Denali was a spiritual teacher and friend (now crossed over) whose teaching was all about truth, love, and innocence. This was his Holy Trinity and Innocence was the union of masculine and feminine and the very essence of being.

As soon as I first heard that emphasis on innocence I was hooked. It felt good in my heart and it become a guiding light. It can’t be separated from presence or the paradoxes inherent in being human. It doesn’t bypass the messiness but speaks directly to my (limited) experience of true nature. It’s innate, not earned, not something that can be stripped away. It’s relaxing and loving, healing and empowering.

This is innocence as wide eyes, soft heart, open hands, and an unshakable resilience and courage.

Innocence and Restorative Justice

Innocence is also very relevant and challenging in a restorative justice context. We acknowledge harm and the need for accountability and repair. Adding in a foundation of innate innocence deepens the work and makes it more potentially transformational.

We can start by being honest that the belief in guilt and punishment are part and parcel of the dominant worldview and the belief in separateness, and that we’re all still healing from that wound.

The lens of innocence catalyzes the dropping of guilt, blame, shame, and punishment. Instead, we see the full person before us, the universal human needs that are in play, and what wants to happen to repair the harm and restore relationships. Framing harm as unmet needs goes a long way in moving us beyond old paradigm thinking and tendencies toward conflict avoidance in general.

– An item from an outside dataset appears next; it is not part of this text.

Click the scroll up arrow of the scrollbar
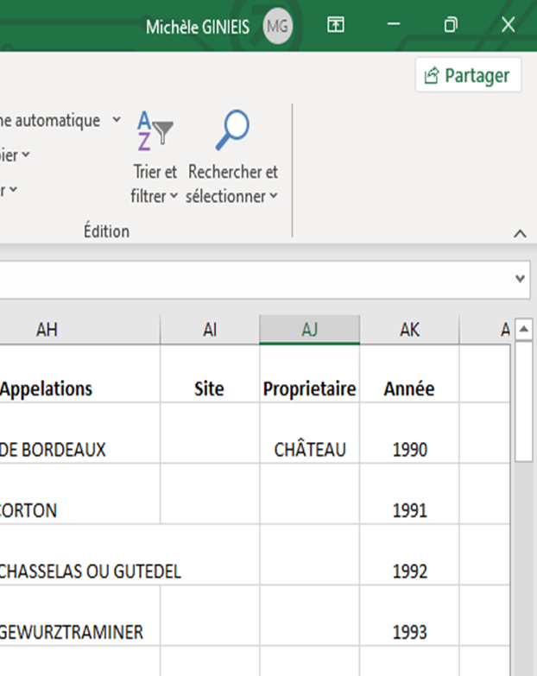This screenshot has width=537, height=676. pyautogui.click(x=523, y=330)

Here we have innocence as a clearer way of seeing people and our interconnedness and a way of manifesting a life-affirming, deeper kind of justice.

Innocence as Ignorance

There is also a distinctly American kind of social-political innocence that is deadly. It landed on my radar with a resounding thud while reading Begin Again: James Baldwin’s America and its Urgent Lessons For Our Own by Eddie S. Glaude, Jr.

Here is Glaude, following Baldwin, in the context of race and racism:

Blasphemous facts must be banished from view by a host of public rituals and incantations. Our gaze averted, we then congratulate ourselves on how far we’ve come and ruthlessly blame those in the shadows for their plight in life.

Here we have innocence as naiveté, as ignorance, denial, and avoidance. As a lie that is deadly because it’s ahistorical and anti-historical, because it disregards the ugly, murderous underbelly of empire, justifies and perpetuates all forms of violence against anyone deemed “other.” Deadly because it’s a choice made by so many over and over again.

Baldwin saw it as part of the American character and I agree. When I went out into the larger world at age 22 (off to Sweden to live), I was steeped in this kind of innocence. When my Swedish classmates would confront me with the implications of then president Reagan’s policies, my first response was not to weigh the facts and opinions before me but rather, “don’t talk shit about my president.” It never surprises anyone that they knew more about U.S. history than I did.

It’s not just those who go so far as to ban history books and attempt to institutionalize ignorance, but all of us have something to look at here because the myths and mantras, the beliefs and bigotry, are woven into our DNA and ignorance is the path of least resistance.

May these reflections support innocence, maturity, and justice. others and support us in living our way to a more mature and just society. I’m ever grateful to Denali for peaking my interest in this topic and I’m sad his books are no longer available. Blessings on all the truth tellers and all the people working to wake themselves up and respond accordingly.  The title of Glaude’s book comes from a James Baldwin quote:

Not everything is lost. Responsibility cannot be lost, it can only be abdicated. If one refuses abdication, one begins again.